“Plankton powered rubber duck bombs”???

The new Armed Forces minister in Britain is raising eyebrows (and not before time, IMHO!) with his views on the future of warfare.

Special Forces of the future should be planting malware in enemy servers rather than fighting wars with daggers, the new armed forces minister said yesterday.

James Heappey, a former Army officer, said … the military needed ‘to think the incredible’ to win wars now and referred to the Alexa smart speaker as a model for innovation, adding: ‘Alexa, fight my war.’

. . .

Speaking at the Royal United Services Institute (Rusi) think tank, he said: ‘We have commercial, consumer tech in our hands, in our homes, and that has informed our thinking and we started to look at how do we deploy that utility within defence.’

. . .

‘We need to understand that if war is coming the first thing our opponents will try to do is to disrupt our first generation by switching stuff off before we’ve even left to fight the war.

‘We need the capability to do exactly the same to them.

‘We need to be able to thousands of miles in depth, switching stuff off, messing around with their digital architecture, their infrastructure back home, so they can’t get to the start line in good nick either.’

He said this needed a ‘total rethink of the sort of people with the sort of skills we need in defence’. He said cyber experts needed to ‘exploit stuff thousands of miles away to defeat your enemy’.

. . .

Mr Heappey also said that servicemen and women needed to be ’emboldened’ to ‘think the ridiculous’.

He said: ‘In order to embolden people to think the ridiculous, I was talking… last week about plankton powered rubber duck bombs, but why not?

‘Who knows? If a million plankton powered rubber duck bombs crashed into the Queen Elizabeth, she might sink.’

. . .

He said: ‘Are we in our platform centric military, Blockbuster, about to be disrupted by a future fight that is Netflix?
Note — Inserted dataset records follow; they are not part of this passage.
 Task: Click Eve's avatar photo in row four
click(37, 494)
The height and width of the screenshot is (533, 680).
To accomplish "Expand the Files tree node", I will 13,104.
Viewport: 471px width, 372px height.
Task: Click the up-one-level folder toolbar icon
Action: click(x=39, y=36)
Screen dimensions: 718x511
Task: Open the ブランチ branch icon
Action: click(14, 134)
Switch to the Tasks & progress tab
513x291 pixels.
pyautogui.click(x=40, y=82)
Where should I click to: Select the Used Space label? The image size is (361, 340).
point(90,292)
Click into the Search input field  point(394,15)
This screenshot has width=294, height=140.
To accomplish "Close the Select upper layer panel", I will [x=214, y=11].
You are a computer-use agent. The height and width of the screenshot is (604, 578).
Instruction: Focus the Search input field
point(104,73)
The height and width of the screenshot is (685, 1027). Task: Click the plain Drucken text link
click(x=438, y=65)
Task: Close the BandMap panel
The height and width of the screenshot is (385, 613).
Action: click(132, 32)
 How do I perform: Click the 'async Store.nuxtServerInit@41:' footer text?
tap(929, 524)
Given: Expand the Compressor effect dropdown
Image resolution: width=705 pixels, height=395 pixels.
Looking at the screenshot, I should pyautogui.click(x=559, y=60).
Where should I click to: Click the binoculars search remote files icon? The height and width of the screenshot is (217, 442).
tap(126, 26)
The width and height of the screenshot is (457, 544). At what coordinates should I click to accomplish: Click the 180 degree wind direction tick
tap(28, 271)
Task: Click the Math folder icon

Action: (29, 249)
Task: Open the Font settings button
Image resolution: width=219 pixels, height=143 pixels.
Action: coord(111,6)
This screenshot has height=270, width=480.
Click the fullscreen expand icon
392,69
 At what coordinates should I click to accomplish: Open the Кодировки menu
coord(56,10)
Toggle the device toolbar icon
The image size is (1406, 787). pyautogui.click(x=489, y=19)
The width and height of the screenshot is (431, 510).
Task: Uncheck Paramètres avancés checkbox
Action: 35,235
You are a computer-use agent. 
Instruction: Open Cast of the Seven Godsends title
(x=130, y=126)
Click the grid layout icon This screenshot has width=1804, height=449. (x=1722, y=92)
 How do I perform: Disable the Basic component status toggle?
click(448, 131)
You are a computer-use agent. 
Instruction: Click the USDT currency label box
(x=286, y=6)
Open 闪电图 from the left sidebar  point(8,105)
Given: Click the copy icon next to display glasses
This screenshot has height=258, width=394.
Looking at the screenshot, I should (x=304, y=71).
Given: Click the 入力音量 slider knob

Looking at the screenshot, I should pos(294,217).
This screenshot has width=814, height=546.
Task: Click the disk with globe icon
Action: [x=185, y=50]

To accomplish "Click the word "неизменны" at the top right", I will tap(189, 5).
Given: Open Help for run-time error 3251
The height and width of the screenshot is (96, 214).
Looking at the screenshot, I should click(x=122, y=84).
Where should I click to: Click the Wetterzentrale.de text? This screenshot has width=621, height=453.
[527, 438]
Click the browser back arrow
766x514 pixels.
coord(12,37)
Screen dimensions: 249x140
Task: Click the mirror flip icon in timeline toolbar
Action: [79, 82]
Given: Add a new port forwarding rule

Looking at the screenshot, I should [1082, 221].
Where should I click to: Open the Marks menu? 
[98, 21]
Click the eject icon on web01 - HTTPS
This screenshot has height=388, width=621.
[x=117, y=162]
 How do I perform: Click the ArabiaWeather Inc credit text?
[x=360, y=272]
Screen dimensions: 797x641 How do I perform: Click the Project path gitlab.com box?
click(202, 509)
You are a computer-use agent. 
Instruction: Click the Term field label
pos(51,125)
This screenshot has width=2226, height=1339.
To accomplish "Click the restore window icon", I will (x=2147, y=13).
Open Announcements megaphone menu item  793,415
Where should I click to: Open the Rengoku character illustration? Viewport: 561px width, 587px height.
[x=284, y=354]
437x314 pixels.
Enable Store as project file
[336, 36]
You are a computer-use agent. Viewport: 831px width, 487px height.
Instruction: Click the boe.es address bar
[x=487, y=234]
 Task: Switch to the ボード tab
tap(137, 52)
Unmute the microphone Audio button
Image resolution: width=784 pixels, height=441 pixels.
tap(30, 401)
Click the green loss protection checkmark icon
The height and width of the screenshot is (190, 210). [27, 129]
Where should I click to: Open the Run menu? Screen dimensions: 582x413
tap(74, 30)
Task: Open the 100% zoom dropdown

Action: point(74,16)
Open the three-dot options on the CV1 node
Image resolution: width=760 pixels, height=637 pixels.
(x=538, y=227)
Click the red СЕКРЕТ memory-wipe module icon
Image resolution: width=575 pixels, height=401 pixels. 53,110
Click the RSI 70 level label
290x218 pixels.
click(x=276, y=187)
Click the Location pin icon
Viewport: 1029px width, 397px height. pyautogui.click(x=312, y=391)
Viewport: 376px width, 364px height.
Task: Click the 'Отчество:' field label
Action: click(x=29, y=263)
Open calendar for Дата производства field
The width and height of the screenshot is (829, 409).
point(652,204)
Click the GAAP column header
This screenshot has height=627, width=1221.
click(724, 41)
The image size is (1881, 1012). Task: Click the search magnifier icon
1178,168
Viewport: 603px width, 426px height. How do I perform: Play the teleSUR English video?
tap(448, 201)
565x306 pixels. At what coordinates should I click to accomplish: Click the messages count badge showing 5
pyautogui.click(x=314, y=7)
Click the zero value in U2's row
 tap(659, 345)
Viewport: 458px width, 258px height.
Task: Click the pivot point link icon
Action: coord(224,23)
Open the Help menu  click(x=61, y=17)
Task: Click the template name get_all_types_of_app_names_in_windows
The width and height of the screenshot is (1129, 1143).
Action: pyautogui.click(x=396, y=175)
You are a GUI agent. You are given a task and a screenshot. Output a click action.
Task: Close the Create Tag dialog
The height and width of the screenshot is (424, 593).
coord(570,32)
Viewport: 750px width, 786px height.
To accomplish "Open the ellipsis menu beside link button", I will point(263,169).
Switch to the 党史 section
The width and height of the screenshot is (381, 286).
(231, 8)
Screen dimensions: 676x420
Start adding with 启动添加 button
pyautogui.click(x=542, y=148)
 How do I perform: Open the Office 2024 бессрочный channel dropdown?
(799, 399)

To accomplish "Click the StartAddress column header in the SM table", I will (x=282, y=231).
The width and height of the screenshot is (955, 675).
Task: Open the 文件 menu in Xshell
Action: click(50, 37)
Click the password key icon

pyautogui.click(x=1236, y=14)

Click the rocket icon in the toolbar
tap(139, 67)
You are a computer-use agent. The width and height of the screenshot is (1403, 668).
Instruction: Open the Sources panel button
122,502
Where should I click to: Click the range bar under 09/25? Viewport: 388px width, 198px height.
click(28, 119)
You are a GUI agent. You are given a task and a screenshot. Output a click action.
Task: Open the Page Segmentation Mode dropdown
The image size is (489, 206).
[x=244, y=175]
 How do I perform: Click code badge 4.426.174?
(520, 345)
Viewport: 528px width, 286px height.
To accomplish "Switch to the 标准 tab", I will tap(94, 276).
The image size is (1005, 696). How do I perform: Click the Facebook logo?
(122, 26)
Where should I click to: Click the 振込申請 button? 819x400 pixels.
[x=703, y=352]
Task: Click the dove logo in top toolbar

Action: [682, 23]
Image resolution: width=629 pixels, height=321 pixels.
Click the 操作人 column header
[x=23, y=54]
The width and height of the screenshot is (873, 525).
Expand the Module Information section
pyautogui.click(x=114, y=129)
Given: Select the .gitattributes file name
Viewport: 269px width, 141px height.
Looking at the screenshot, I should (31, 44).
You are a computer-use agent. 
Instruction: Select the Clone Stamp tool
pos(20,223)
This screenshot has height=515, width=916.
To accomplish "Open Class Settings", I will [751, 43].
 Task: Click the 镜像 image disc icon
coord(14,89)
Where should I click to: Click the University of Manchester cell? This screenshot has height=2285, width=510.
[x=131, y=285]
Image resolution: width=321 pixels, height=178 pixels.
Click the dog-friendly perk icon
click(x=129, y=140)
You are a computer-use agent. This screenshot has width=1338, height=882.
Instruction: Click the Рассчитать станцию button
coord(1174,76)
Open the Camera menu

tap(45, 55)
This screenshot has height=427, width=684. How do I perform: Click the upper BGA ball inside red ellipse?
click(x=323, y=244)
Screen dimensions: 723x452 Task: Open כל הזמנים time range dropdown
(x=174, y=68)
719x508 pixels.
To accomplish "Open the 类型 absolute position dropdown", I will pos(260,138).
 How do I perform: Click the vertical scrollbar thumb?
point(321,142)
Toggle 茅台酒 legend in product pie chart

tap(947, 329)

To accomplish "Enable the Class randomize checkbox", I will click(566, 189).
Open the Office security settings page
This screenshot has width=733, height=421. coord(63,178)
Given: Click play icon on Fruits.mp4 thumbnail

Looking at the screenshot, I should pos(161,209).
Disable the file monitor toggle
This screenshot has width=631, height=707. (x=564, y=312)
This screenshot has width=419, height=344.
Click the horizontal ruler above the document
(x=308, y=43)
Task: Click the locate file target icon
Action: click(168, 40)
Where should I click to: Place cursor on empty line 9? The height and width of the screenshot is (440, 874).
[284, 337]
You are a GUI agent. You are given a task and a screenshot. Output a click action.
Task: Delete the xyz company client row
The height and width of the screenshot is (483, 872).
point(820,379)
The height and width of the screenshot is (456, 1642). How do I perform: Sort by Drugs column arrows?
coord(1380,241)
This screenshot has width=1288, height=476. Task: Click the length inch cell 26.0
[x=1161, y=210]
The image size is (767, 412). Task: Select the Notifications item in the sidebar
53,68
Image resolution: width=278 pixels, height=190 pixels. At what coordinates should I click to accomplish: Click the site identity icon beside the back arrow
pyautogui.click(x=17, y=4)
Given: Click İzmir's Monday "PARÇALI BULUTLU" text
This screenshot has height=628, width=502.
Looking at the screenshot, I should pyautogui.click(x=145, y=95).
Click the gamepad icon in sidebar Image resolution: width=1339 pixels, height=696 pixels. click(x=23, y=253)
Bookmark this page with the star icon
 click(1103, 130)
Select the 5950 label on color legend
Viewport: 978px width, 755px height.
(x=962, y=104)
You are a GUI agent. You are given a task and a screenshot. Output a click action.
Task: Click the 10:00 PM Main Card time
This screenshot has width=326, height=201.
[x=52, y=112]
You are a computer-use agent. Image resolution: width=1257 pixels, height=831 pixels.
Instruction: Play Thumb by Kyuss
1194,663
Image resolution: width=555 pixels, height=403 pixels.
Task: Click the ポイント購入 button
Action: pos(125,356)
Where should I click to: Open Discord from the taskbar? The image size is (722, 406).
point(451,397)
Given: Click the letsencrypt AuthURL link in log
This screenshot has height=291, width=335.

In which case are we going out of business?

‘Are we fundamentally just completely structured wrong in what we have got?’

There’s more at the link.

The Minister’s questions are good ones, particularly given the old adage that an armed force always prepares to fight the last war, rather than the next one.

I must confess, though . . . the thought of a “plankton powered rubber duck bomb” is more than a little intriguing.  Who gets to design and test it? – the latter in their bathtubs, of course!  I think I’ll nominate retired US Navy flight officer Old NFO, and retired SEAL officer Larry Lambert.  With their background and experience, together they should be more than capable of figuring out such a weapon – and coming up with some unorthodox targets for it, too!  Who knows?  It might be the perfect way to secure the Rio Grande against cartel drug smugglers . . .

Peter

10 comments

  1. Eh, not sold on this. Humans haven't changed, we just have better toys. 'Transformational thinking' has gifted the US Navy with the Ford, DDG-1000 destroyers and the Little Crappy Ships. Can we afford more whiz kid boondoggles?

  2. RUSI is their equivalent of DARPA… Although I think they've got the aliens on the top floor… Dinoflagellates only move due to water flow, so the rubber duck would blow wherever the wind was going. Sigh…

  3. I'm not sold on this either. Hacking is a particular, specialized skill that is useful in some places and not useful in others. I.e., it's not a magic bullet, it's part of the portfolio.

    And the Alexa comment is droolingly stupid, but maybe provides some insight into the thinking of the top brass.

  4. Plankton powered rubber duck bombs sound ridiculous, but so do watermelon bombs. And those were real 16 years ago.